Perché di questo abbiamo bisogno.
Abbiamo bisogno di una politica che smetta di essere derby fra tifosi e si nutra di desideri quanto più possibile condivisi; abbiamo bisogno di uomini e donne che tornino a prendere nelle mani le questioni; abbiamo bisogno di trovare soluzioni nuove.
Nella scuola pubblica, sono 50 anni che un movimento dal basso opera ogni giorno con dedizione e creatività, per amore di chi è socialmente più debole, per amore delle ragazze e del sapere femminile che la cultura tradizionale aveva lasciato nell’ombra e perché la relazione reale con chi vive il momento faticoso della crescita è più forte di tutto, anche delle pessime riforme e del sentimento di grigiore e di ovvietà che tutto offusca. O del chiasso dilagante.
Un esempio:
Milano è una delle città d’Italia con il più alto numero di rom. Nel corso degli ultimi anni i campi nomadi sono aumentati in maniera esponenziale. Dal settembre 2008 trentotto bambini, che abitavano nel campo rom di via Rubattino, hanno iniziato a frequentare le classi delle elementari. Nel momento in cui il campo di via Rubattino è stato sgomberato, disperdendo le famiglie e i ragazzi che frequentavano le scuole, di fronte ai banchi vuoti, le maestre Irene, Stefania, Ornella e le altre non hanno fatto finta di niente. Sono andate a prendere i bambini e li hanno riportati a scuola, hanno chiesto un incontro col Prefetto per sapere dove avrebbero dormito e mangiato i “loro” bimbi e le “loro” bimbe rom, hanno scritto lettere ai giornali. Non sono saltate fuori dalla scuola per “andare nel sociale”, sono rimaste maestre fino in fondo. Fino a toccare le cose essenziali. Perché di questo si tratta oggi e non solo in questi casi estremi. Non solo a Milano. Si tratta di salvare l’umano, salvare le differenze, salvare l’essenziale.

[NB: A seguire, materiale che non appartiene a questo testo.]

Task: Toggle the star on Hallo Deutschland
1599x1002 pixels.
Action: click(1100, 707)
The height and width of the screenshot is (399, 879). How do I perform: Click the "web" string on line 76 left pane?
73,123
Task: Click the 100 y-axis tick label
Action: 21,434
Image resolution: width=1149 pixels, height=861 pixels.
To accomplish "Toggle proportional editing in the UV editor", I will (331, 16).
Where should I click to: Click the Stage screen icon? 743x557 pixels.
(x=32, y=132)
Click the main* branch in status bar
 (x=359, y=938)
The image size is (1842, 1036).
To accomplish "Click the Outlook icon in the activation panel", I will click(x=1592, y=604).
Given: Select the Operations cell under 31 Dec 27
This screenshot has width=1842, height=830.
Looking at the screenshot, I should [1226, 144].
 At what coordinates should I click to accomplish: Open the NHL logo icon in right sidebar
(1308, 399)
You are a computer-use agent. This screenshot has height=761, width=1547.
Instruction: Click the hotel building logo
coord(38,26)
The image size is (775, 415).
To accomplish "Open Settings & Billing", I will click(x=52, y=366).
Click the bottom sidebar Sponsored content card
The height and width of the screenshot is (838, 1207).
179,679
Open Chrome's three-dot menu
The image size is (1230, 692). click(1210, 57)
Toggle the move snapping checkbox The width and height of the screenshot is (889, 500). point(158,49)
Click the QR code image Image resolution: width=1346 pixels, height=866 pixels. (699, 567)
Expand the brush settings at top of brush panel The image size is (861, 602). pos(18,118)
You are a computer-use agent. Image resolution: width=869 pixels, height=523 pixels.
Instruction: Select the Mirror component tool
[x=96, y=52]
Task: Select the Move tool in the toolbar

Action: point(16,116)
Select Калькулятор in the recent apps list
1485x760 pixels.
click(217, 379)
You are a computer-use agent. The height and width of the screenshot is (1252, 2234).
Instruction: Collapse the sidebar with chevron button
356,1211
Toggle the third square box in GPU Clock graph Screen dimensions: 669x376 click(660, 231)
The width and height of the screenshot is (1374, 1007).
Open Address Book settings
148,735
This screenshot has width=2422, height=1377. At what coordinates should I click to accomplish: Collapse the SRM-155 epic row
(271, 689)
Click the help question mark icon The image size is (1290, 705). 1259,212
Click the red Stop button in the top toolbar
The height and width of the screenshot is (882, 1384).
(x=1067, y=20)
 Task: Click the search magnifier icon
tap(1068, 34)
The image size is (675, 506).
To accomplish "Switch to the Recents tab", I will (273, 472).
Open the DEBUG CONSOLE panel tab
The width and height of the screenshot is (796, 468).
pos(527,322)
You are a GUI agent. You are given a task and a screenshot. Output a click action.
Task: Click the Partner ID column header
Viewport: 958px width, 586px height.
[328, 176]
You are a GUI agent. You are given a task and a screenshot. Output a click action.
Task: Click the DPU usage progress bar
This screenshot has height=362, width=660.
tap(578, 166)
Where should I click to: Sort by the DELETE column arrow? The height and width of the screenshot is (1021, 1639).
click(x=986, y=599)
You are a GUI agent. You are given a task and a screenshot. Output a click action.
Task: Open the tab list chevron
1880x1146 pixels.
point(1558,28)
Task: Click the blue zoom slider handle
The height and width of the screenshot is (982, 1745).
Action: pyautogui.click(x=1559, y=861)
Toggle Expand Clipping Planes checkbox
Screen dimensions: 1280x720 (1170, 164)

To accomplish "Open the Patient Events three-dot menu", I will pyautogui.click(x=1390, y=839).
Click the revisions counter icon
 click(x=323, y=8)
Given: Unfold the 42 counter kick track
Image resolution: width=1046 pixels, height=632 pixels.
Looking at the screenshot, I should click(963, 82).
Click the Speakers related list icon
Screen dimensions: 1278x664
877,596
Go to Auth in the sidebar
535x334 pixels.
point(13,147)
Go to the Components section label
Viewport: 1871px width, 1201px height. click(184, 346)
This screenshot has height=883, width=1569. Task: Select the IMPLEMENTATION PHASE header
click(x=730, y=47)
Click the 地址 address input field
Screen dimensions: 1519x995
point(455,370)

Da queste maestre viene un’indicazione politica: “il senso di impotenza è difetto di fantasia, ci sono sempre 2, 3, 4 cose che si possono fare; si può non rimanere affascinate dalla potenza dell’avversario e invece di stare a guardare la rovina della scuola pubblica, ricostruirla allargando i muri dell’aula; si può stare dove si è con grandezza e libertà” (Vita Cosentino in Via Dogana n.95).